═════ Source material
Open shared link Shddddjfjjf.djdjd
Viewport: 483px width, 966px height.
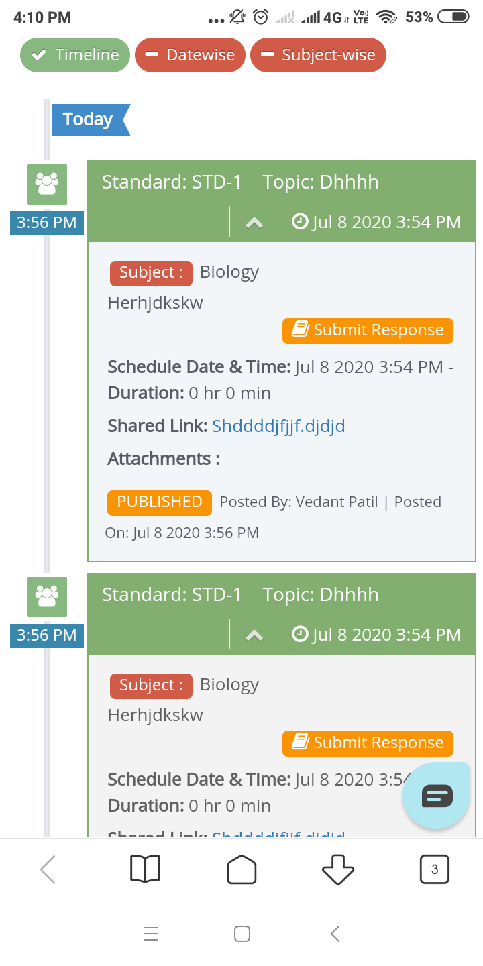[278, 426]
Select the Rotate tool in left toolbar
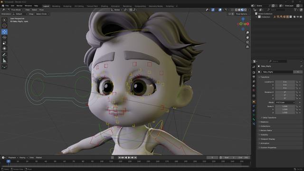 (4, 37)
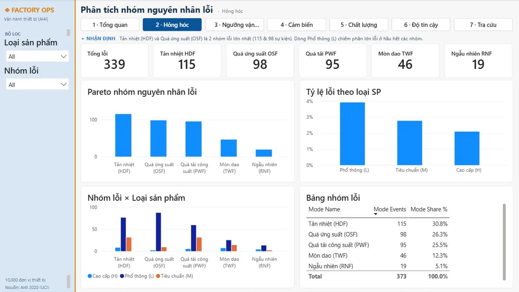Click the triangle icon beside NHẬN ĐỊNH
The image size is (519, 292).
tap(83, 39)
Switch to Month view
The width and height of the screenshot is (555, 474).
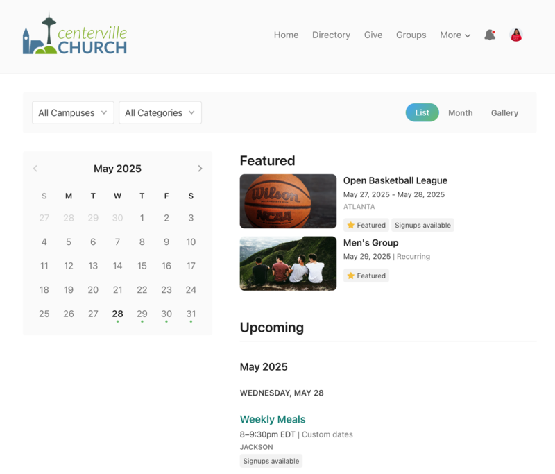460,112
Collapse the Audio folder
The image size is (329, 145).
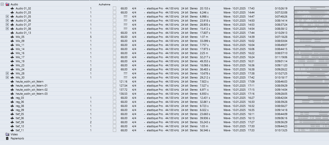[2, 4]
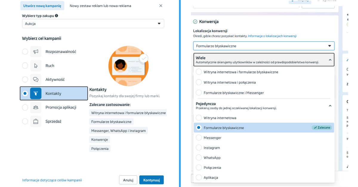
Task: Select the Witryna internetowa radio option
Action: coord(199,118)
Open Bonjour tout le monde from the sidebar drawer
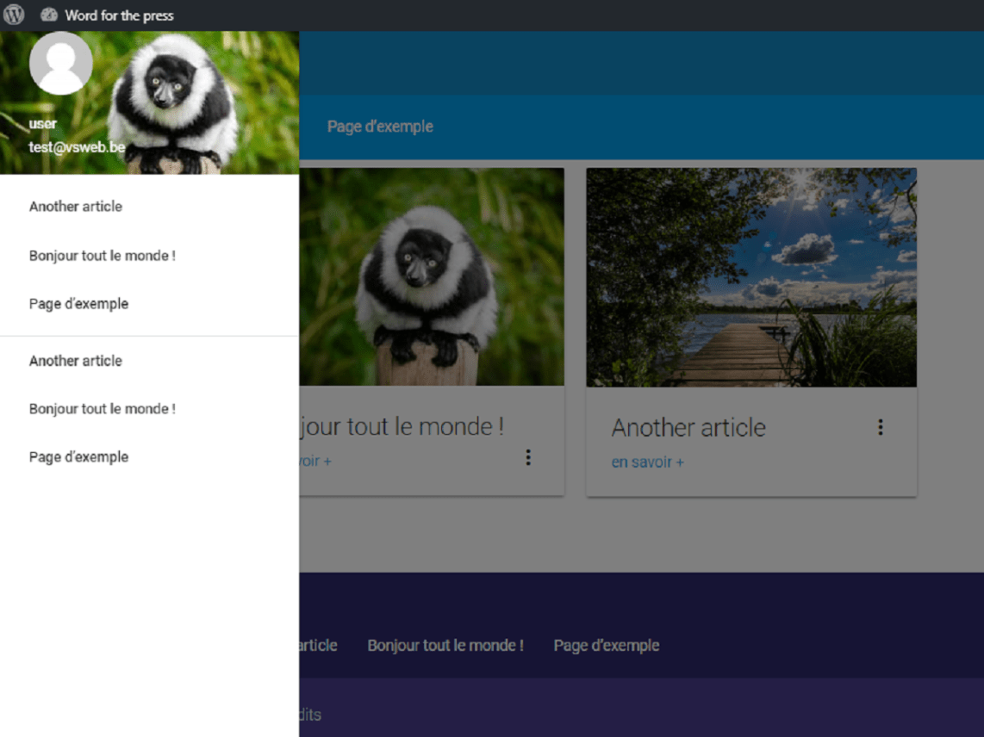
══════════
Say the number of lines above that include "Open", and only that.

* **Solution to the exercise**: 2